Although Ethiopia’s economy has been undergoing dramatic changes and experiencing one of the fastest growth rates in the world – especially striking for a non-mineral resource dependent African economy – huge numbers of Ethiopians remain desperately poor. One approach favoured by many outsiders, and appealing to some particular interest groups within Ethiopia, is to try to take advantage of various ‘ethical trade’ initiatives including Rainbow or Fairtrade certification of agricultural exports like coffee or flowers.
Fairtrade gives a warm feeling to the Western consumer trying to ‘do the right thing’ by their consumption choices. But who really benefits and how much do we know about how Fairtrade works?
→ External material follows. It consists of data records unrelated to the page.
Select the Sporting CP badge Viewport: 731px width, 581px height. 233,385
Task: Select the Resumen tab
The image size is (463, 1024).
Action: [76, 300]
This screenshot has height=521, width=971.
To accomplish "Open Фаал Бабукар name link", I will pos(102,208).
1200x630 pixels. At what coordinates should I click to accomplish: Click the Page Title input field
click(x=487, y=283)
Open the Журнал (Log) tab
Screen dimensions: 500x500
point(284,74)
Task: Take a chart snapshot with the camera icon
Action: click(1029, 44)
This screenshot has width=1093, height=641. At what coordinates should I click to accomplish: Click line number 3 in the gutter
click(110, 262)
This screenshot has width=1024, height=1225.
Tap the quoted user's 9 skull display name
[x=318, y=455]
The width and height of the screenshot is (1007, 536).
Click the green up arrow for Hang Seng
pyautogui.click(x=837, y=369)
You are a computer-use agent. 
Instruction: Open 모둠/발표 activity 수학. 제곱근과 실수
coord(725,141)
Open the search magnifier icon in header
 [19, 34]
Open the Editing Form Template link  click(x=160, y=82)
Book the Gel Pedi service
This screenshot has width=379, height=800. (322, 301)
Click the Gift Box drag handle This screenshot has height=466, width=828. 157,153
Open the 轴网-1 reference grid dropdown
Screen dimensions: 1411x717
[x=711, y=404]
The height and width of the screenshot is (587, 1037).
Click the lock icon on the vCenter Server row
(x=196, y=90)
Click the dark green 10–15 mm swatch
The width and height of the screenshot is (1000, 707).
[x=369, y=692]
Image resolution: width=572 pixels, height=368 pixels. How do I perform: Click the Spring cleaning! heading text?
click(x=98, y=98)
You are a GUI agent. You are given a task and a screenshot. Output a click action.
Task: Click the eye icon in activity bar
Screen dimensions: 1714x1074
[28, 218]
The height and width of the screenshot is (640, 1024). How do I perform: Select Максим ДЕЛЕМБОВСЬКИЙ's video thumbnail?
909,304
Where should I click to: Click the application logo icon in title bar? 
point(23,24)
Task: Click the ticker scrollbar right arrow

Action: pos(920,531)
This talk reflects on four years of research in rural Ethiopia (and Uganda) on Fairtrade, Employment and Poverty Reduction, that sought to find out about the relative benefits of Fairtrade for the poorest people, i.e. wage workers, in areas dominated by Fairtrade certified producers versus those working for wages in areas producing the same commodities (coffee and flowers in Ethiopia) that did not have certified producer organizations. The findings of this DFID funded research were striking and generated international interest when first published in 2014. The talk will introduce the methods used in the research, the key findings, and some of the reactions and obstacles faced, both in Ethiopia and in the UK.
The Anglo-Ethiopian Society is affiliated to the University of London’s Centre of African Studies (CAS) and all of their events at SOAS are co-hosted with CAS.